AH&LA Takes On Fraudulent Hotel Sites and Airbnb

by Harvey Chipkin

Katherine Lugar, CEO, American Hotel & Lodging Association

New York – The American Hotel & Lodging Association will continue its battle against the policies of online travel agents that deceive consumers, as well as online booking scams like sites that claim to be official hotel sites, but are not, vowed CEO Katherine Lugar at a Manhattan press event this week.

Also in its cross-hairs are Airbnb and other “home sharing” companies that the association claims are establishing a growing network of “illegal hotels.”

AH&LA is currently spending a lot of time addressing the lack of transparency among online travel agencies, Lugar said, where “the consumer is unaware of how many booking brands are actually owned by larger OTAs. A full 75% of all third parties roll into Expedia, and another 20% into Priceline. Consumers believe they are getting a choice but they are dealing with very few companies.”

As a result there is an uptick in fraudulent websites that pose as hotel sites but either do not provide actual bookings or do not provide hotel loyalty program points.

“There are an estimated 15 million fraudulent bookings a year,” Lugar said, “often with travelers showing up at a hotel only to find they have no reservations. It amounts to $1.3 billion in those kinds of bookings.”

Other online scams she cited include:

  • False sense of urgency, with sites claiming there are only one or two rooms left when that is not the case.
  • Hidden service fees.
  • Pay-to-play site models where hotels that pay more show up higher in the search.

To deal with these and other issues, a bill called the Stop Online Booking Scams Act was introduced in Congress in February.

While there is a place for OTAs in the industry, “there should be transparency and real choice,” said Lugar. “The surest and safest way to book is directly through the hotels’ own sites.”

Asked if the association is working with other industry groups like ASTA on these issues, Lugar said, “We work with them when our interests are aligned.”

And asked about controversial hotel fees like resort fees, Lugar said that only 7% of hotels charge those fees and that hotels in general try to follow FTC guidelines on consumer-friendly booking policies.

There was also positive news from the AH&LA, which recently commissioned a survey showing this will be a strong summer for travel. Among the findings:

  • 74% of those surveyed are planning a vacation.
  • 80% of those will travel domestically, the rest internationally.
  • 71% will spend $5,000 or more on their trips.

Home sharing
On the subject of home sharing, Lugar said the occasional renting of a private home is not an issue. She asserted that the problems lie with “the growing trend in platforms like Airbnb to host commercial operators who buy apartments and run them as hotel rooms 365 days a year without complying with local laws. They have an obligation to pay taxes and respect all other local regulations.
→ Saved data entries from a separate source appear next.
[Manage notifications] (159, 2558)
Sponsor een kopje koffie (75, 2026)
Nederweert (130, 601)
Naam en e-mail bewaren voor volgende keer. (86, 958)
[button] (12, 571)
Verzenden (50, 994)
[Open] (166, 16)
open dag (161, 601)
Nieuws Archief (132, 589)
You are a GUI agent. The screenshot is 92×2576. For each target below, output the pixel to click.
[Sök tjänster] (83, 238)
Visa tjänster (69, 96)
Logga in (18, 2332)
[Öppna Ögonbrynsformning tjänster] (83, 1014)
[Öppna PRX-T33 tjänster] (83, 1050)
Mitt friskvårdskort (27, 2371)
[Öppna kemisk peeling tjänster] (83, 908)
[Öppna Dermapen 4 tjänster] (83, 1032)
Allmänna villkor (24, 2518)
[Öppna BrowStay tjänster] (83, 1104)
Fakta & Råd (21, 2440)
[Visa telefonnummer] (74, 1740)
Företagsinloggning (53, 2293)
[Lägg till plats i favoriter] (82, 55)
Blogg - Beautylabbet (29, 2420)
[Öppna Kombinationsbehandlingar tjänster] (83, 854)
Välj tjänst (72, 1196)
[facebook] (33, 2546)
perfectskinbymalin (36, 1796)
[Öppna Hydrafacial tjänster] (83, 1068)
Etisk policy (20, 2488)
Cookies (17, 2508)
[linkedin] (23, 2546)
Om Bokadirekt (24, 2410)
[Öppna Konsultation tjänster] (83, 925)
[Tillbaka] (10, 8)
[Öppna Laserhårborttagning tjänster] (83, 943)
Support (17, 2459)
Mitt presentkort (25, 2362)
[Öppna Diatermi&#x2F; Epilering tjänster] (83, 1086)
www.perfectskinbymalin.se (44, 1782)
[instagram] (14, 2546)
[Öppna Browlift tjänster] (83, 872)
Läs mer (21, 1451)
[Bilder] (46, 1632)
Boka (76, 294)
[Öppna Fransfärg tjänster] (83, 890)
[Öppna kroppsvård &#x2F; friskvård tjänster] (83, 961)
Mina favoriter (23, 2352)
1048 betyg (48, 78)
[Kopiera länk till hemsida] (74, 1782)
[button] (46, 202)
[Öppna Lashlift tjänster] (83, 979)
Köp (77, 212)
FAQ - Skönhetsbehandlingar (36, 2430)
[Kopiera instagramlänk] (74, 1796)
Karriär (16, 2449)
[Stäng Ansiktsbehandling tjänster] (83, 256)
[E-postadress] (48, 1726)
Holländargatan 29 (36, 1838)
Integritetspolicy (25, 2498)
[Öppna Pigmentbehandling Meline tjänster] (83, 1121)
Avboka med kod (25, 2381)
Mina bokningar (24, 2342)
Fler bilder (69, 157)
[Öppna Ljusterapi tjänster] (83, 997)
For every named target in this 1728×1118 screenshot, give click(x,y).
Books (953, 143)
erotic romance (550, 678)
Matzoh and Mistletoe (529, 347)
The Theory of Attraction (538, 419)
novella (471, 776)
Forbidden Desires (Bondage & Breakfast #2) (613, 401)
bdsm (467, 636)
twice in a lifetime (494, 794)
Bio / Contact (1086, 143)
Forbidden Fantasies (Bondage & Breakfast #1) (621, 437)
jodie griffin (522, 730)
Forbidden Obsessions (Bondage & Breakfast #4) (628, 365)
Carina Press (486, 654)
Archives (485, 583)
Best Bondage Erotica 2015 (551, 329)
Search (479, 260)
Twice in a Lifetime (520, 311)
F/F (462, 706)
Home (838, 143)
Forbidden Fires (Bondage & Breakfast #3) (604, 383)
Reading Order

“This is broader than just the impact it has on hotels,” said Lugar. “It’s about the affect on communities that suddenly have commercial businesses in their midst; and on affordable housing, which becomes more difficult to attain when home sharing becomes prevalent in a community. It’s matter of transparency. Our research showed that 30% of Airbnb rentals represent fulltime businesses and that 40% of hosts have two or more rental units.”

As part of its campaign, the association is showcasing individuals in a number of cities who now live in buildings almost entirely occupied by Airbnb units or who are being pushed out by landlords eager to establish Airbnb accommodations.

Asked if the association is making progress in this campaign, Lugar said it is and to “watch closely over the next six months. You will see a lot of activities in a number of cities dealing with this. We are also focusing on enforcement where there are already regulations. To that end, we are actively engaged with groups like the U.S. Conference of Mayors.”